Material for pointing to text and elements

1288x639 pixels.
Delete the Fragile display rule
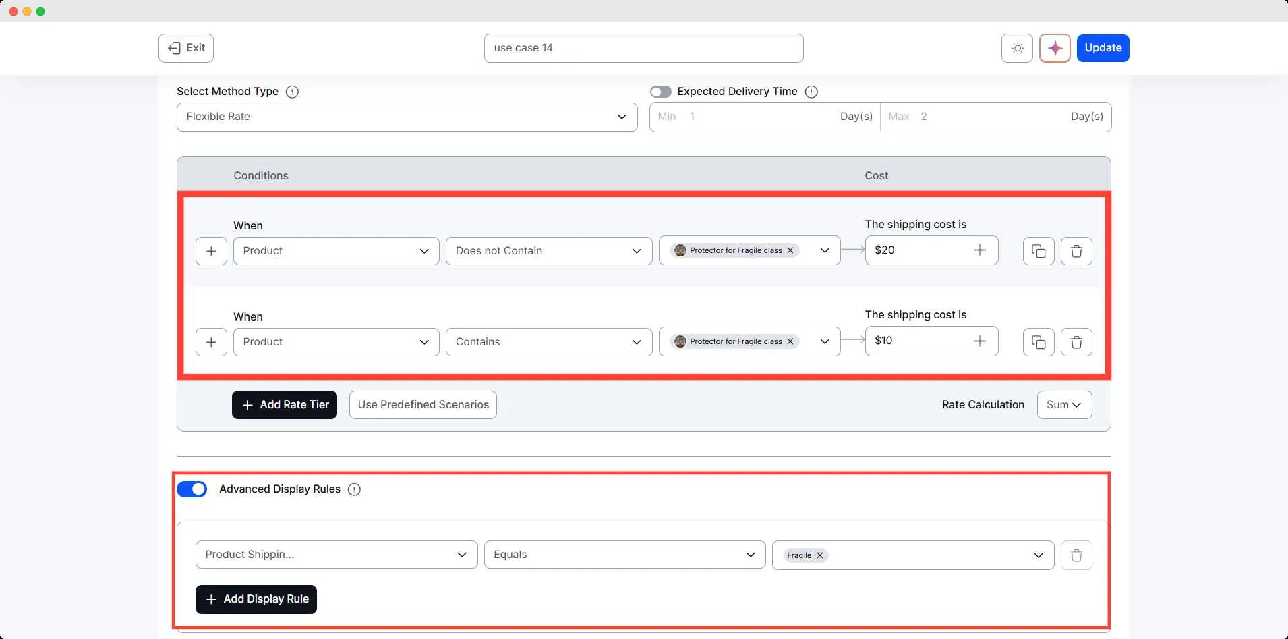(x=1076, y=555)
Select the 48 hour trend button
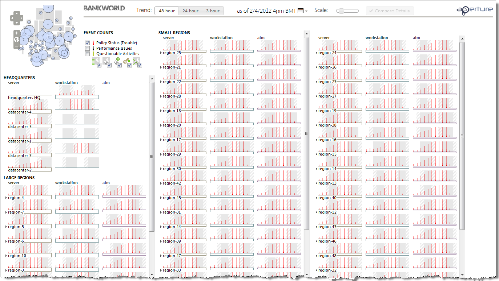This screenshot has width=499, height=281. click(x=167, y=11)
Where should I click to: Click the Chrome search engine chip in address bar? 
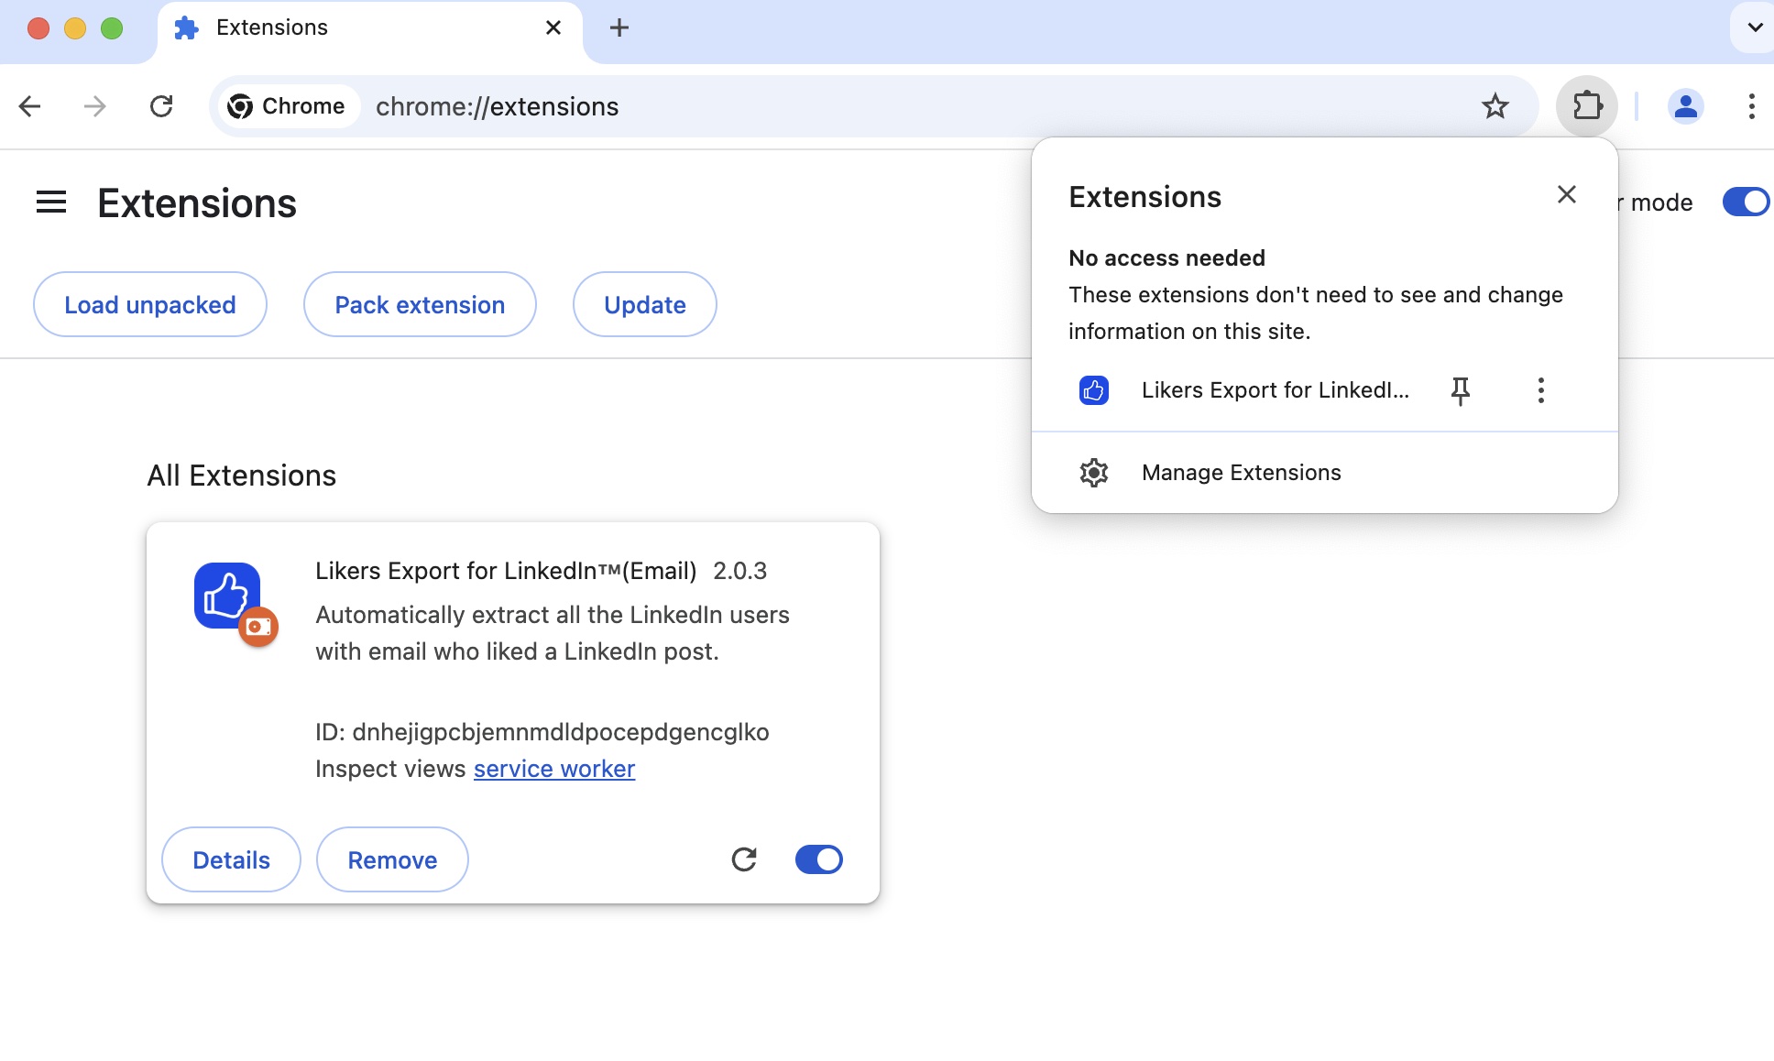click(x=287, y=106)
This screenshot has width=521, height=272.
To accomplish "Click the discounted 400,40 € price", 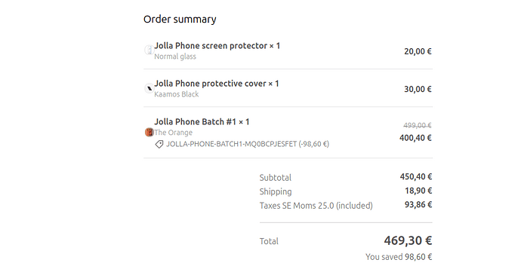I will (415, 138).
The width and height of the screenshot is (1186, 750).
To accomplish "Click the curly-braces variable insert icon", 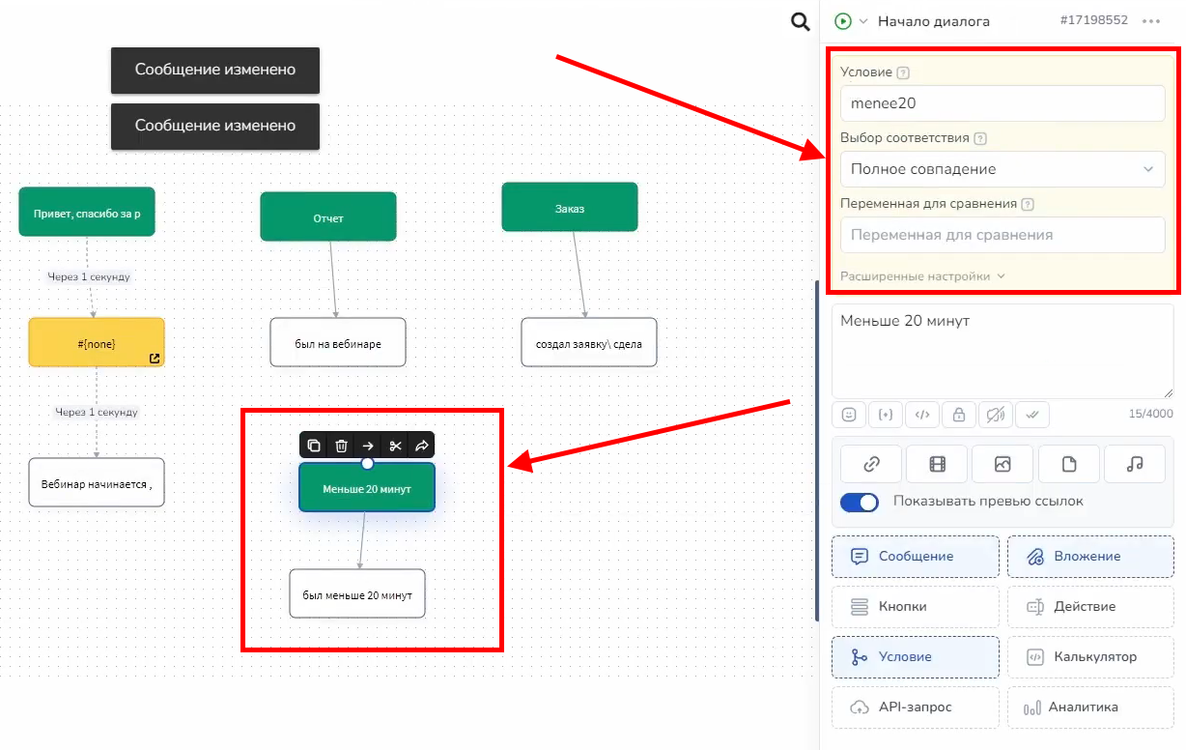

◆ **Prompt**:
Convert the material into a numbered list, starting at the line containing "The width and" and ending at the end of the material, with blank lines omitted. Exclude the pictures from the output.

◆ **Worked answer**:
1. The width and height of the screenshot is (1186, 750).
2. To accomplish "Click the curly-braces variable insert icon", 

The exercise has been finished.